The room became a dull shadow, and I could faintly make out the curve of Kane’s jaw and the outline of his unruly dark hair peeking out through his long, toned fingers. I racked my brain for something to say, thinking back to all the times I had helped him before. How I didn’t have to think about what to say then, but just came out with whatever was on my mind. I thought about these past few weeks. The sweet, flirty kisses to the full on, passion-filled ones. The light, innocent brushes of his hands, to the meaningful gropes of his slender fingers, each touch sending a surge of desire rushing through my veins.

I thought of his smile, and how just the mere sight of it ignited a warmth in my chest. I thought of the chocolate brown of his eyes, and the endless number of expressions I could distinguish from his stare.

And as these memories filled my mind, they took over my soul. I felt them spread through my limbs, slowly trickling through my veins and filling me up with such an intense emotion that I gasped loudly and formed the only words that were willing to be said. And so I smiled, a large, victorious smile, because I knew these words would do the job. I
knew
that I could fix him again.

“Kane,” I breathed, “I love you.”

The words slipped from my lips and swirled into the thick air, wrapping around his body and trying to sink into every pore of his skin and consume him like they did me.

I was still smiling as I waited for a change in his position; a sign of his healing, or even a reply so that I could exhale the large breath which I had been holding.

But nothing happened.

The room grew impossibly darker as his silence overtook my words and crushed them, stamping them into the ground as if they never existed. Dread coursed through me, and a silent, lone tear escaped my cheek as a fierce pain spread, making it impossible to even breathe.

“Please Kane . . .” I choked, now reversing the roles and pleading with him to save me instead.

He didn’t
move
.

He didn’t love me.

And from the still, statue-like form of his position, he showed no sign that he ever would.

The rain was just a light drizzle now as I picked myself up, my body feeling heavy and weak.

He still didn’t move when I reached for his bedroom door.

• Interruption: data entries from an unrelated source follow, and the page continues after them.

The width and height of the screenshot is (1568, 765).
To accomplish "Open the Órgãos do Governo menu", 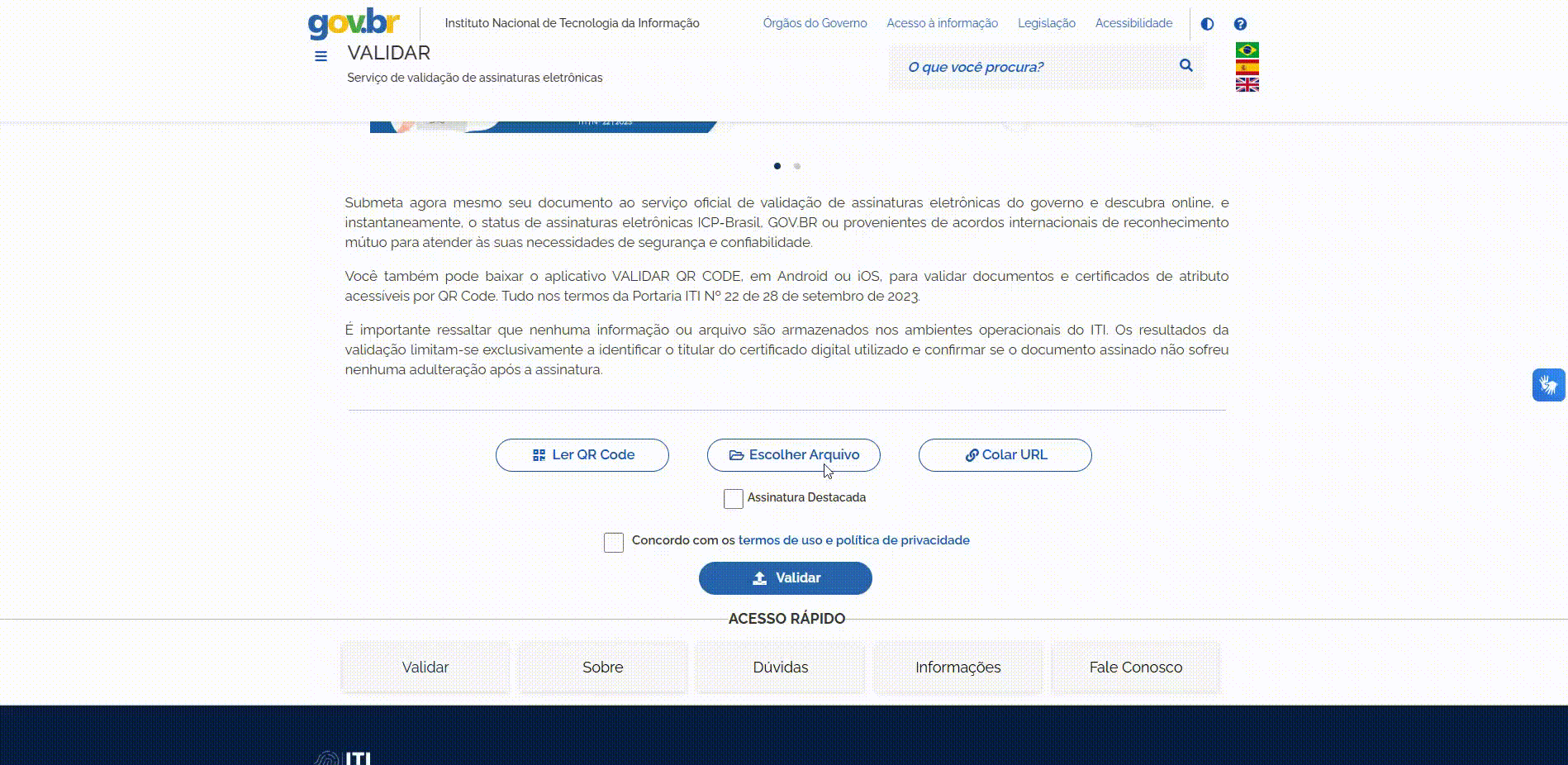I will (815, 23).
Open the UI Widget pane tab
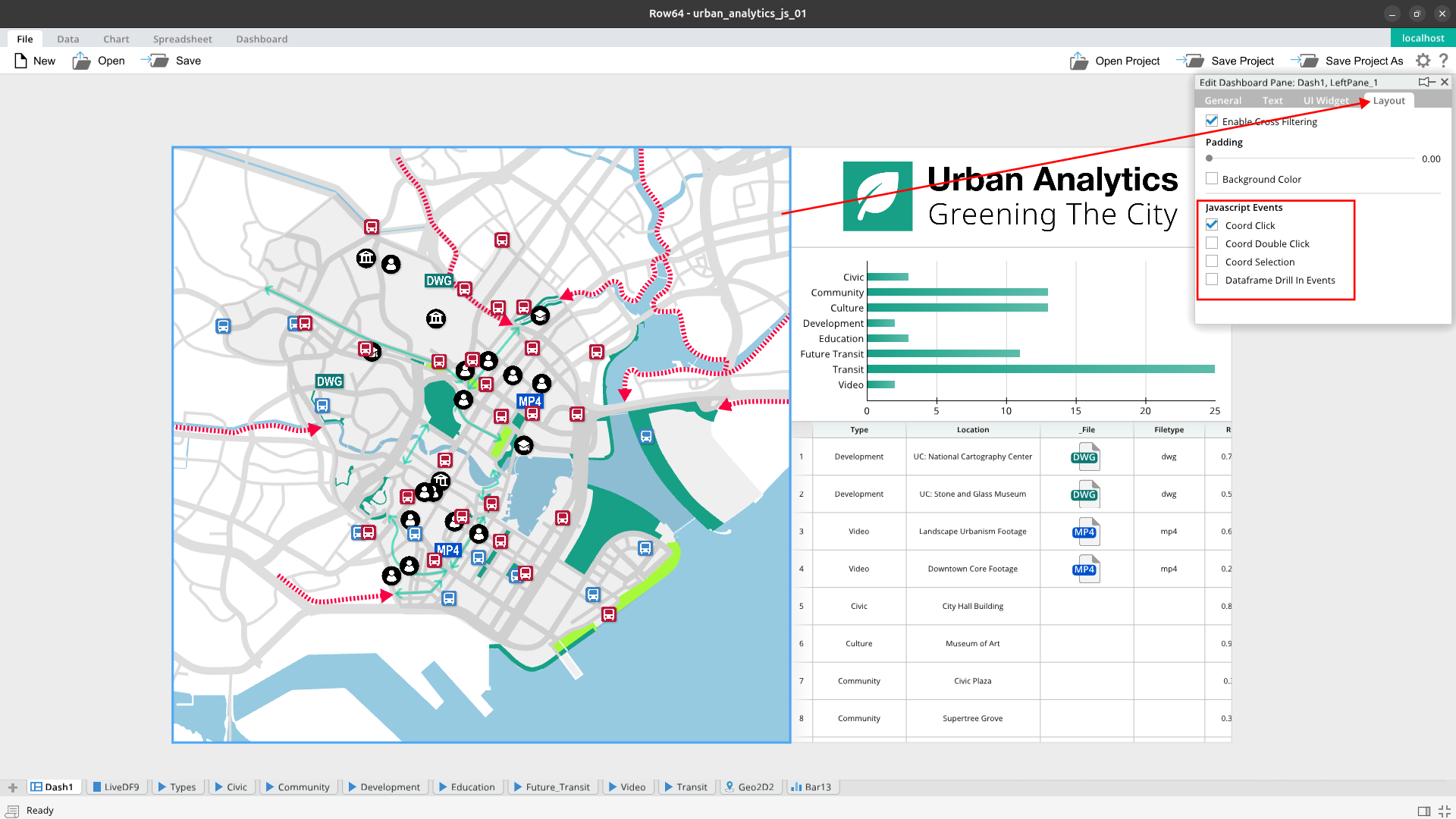 (x=1326, y=100)

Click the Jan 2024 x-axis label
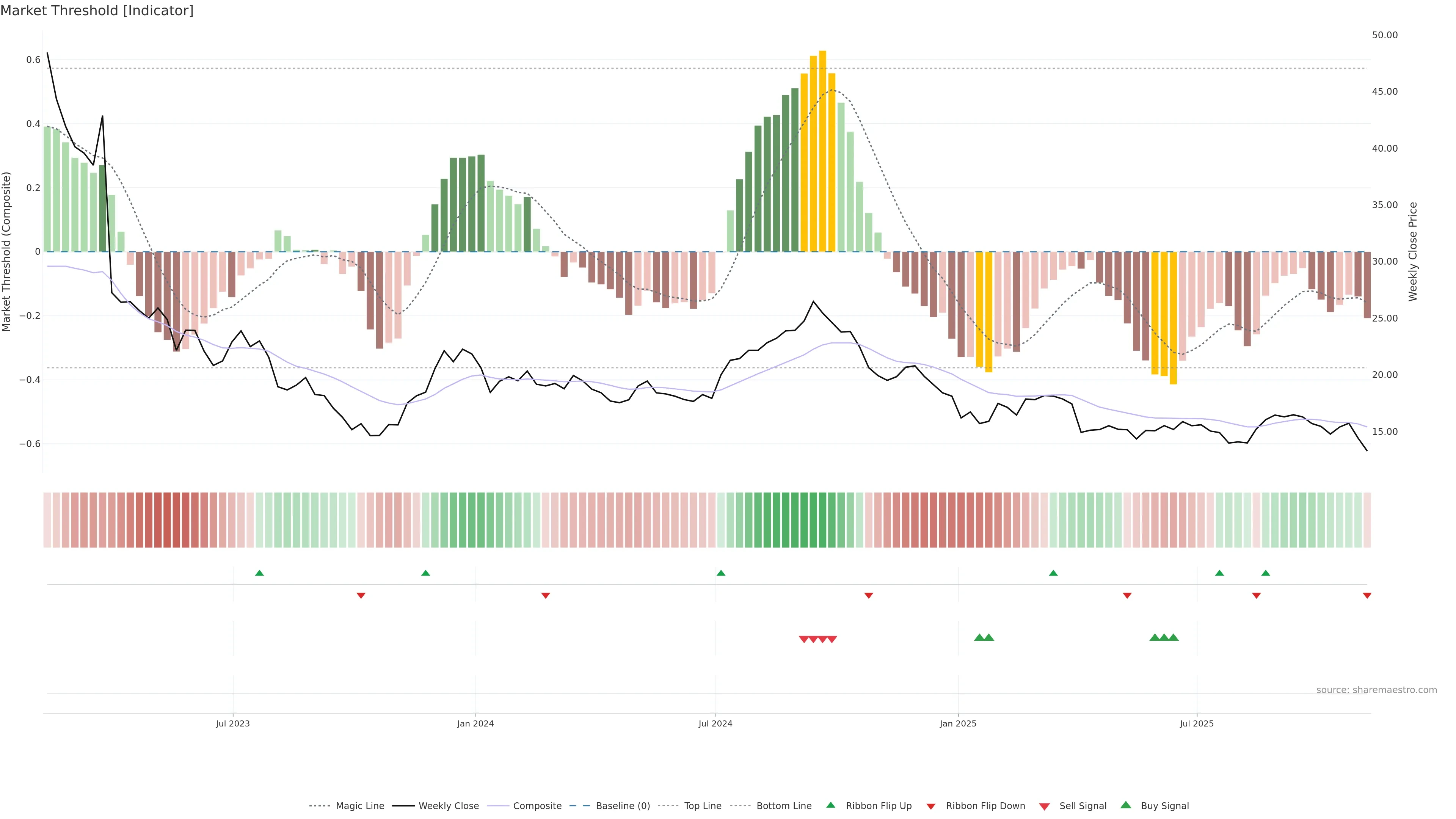point(475,723)
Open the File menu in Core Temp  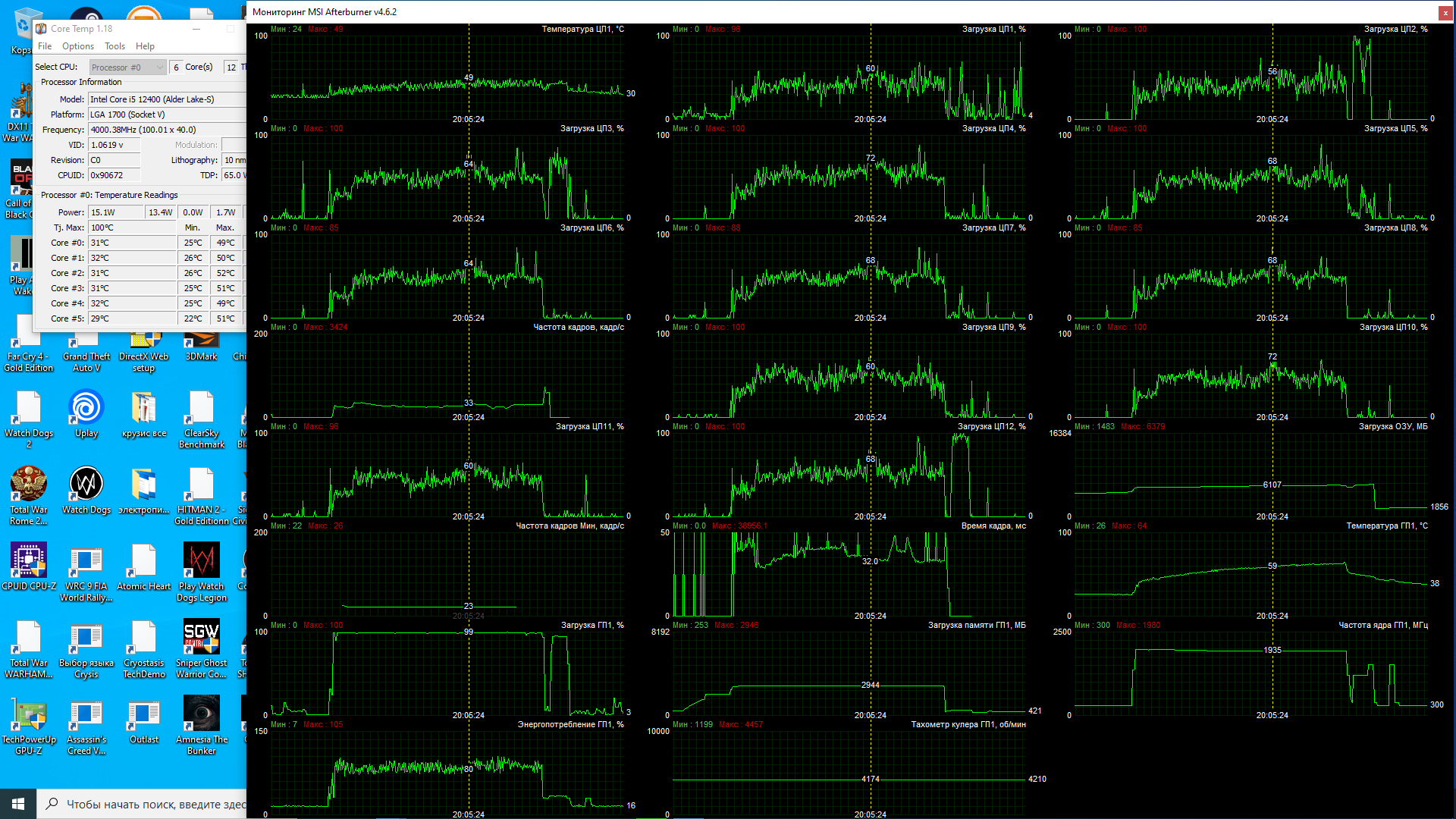[x=45, y=46]
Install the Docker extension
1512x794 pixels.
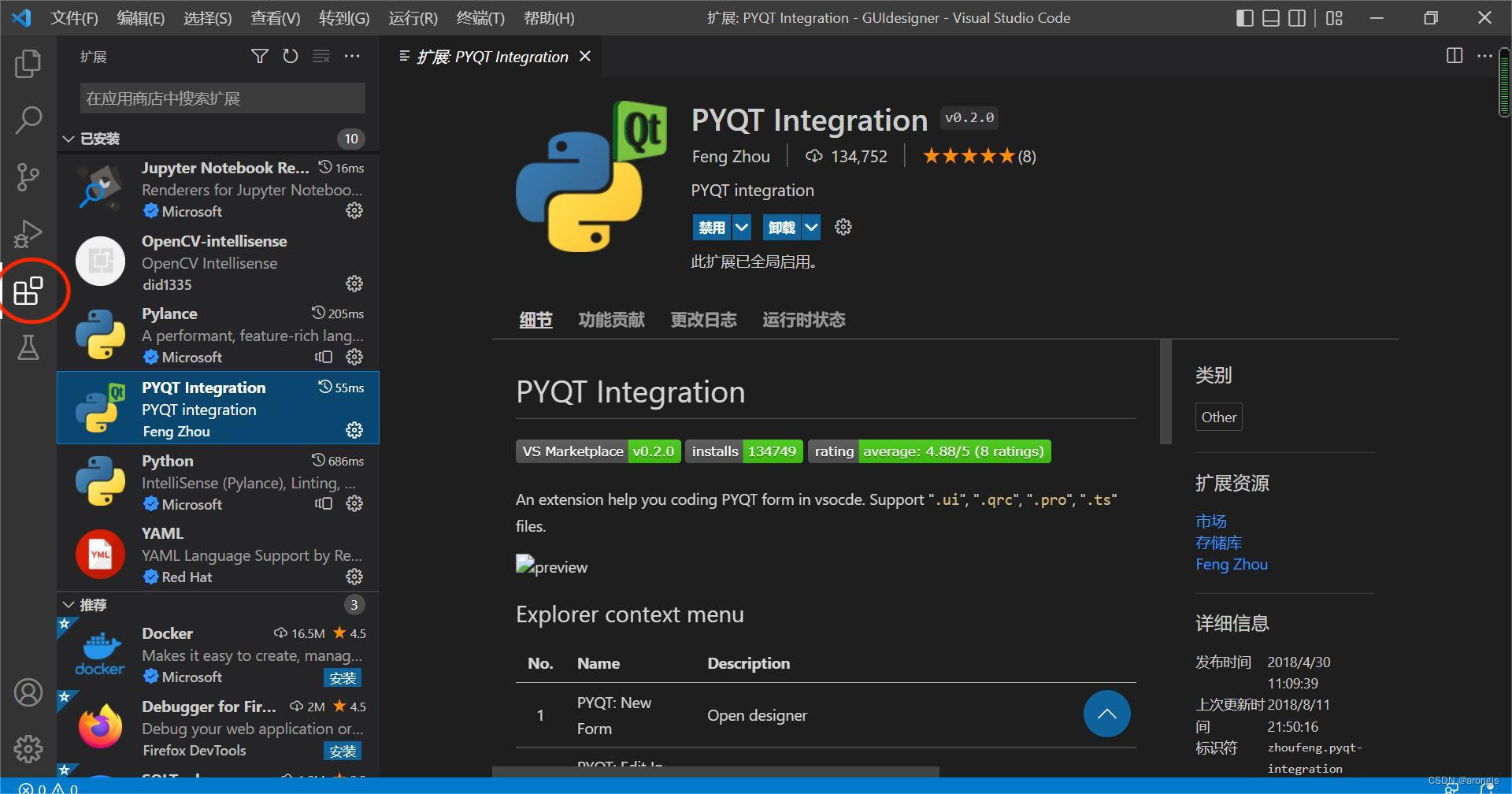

Or when I turned the handle.

He remained still when I stepped through the door and turned back to him, standing in his hallway looking in. I slowly shut the door, closing away the image of his marble folded body; my mind flickered to the wrecked glass on the floor, but as I thought about it, the image transformed, until they were no longer pieces of crystal.

But shattered and beaten pieces of a red, fleshy organ no longer situated in the confines of my broken and ruptured chest.